Simon Marlow wrote:
I suppose you might argue that "extra precision is always good".

Well... I'm having a hard time thinking of a situation where it isn't. I realize that people want reproducibility, I'm just not convinced that they should. The situations where optimization flags make a significant difference in the result are situations where the original result wasn't trustworthy to begin with. Reproducible rounding gives you a false sense of security in those cases, and doesn't make a difference otherwise. If you know IEEE 754 inside out, and IEEE double-precision is exactly what you want, then it's nice if your programming language can cater to that, but along those lines it'd be nice if Haskell supported rounding modes, trap handlers, and so on.

I suppose this problem could be solved the way the analogous Int problem is solved, with a machine-precision Float and portable/reproducible Float32 and Float64.

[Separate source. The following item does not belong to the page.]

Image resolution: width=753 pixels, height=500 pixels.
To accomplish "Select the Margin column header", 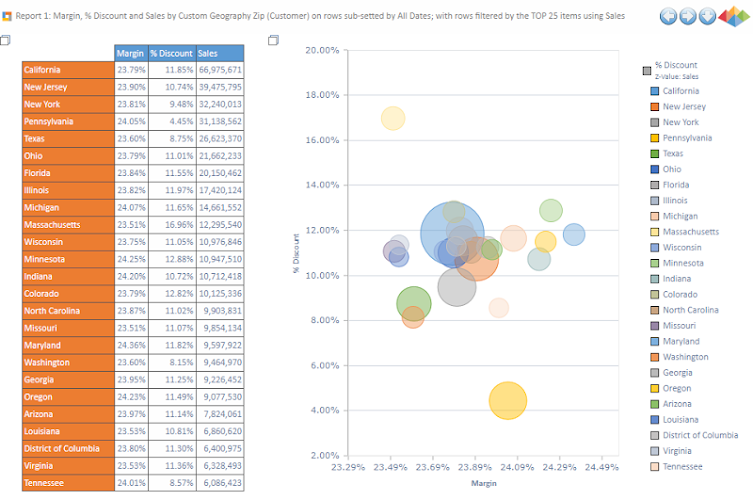I will tap(132, 53).

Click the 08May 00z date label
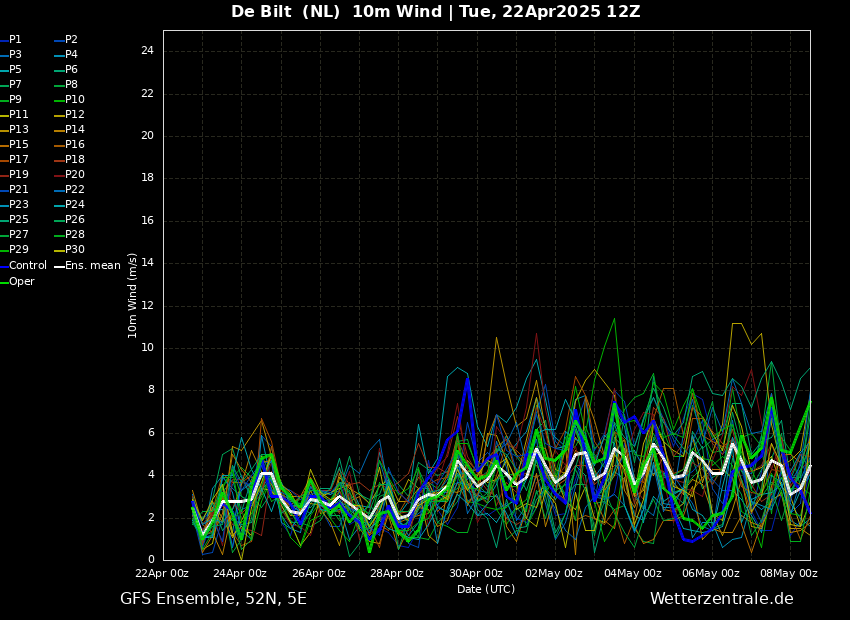click(789, 574)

The x87 isn't the only FPU with this problem. The PowerPC has a fused (double*double)+double operation that the optimizer can't use if you need reproducibility, because it doesn't round the intermediate product.

LongDouble would be fine, but storing intermediate Doubles in 80 bits is bad.

The x87 registers are actually 82 bits wide, so even using LongDouble doesn't guarantee reproducibility. Maybe there needs to be a Float80 also. (Available only on x86, presumably.)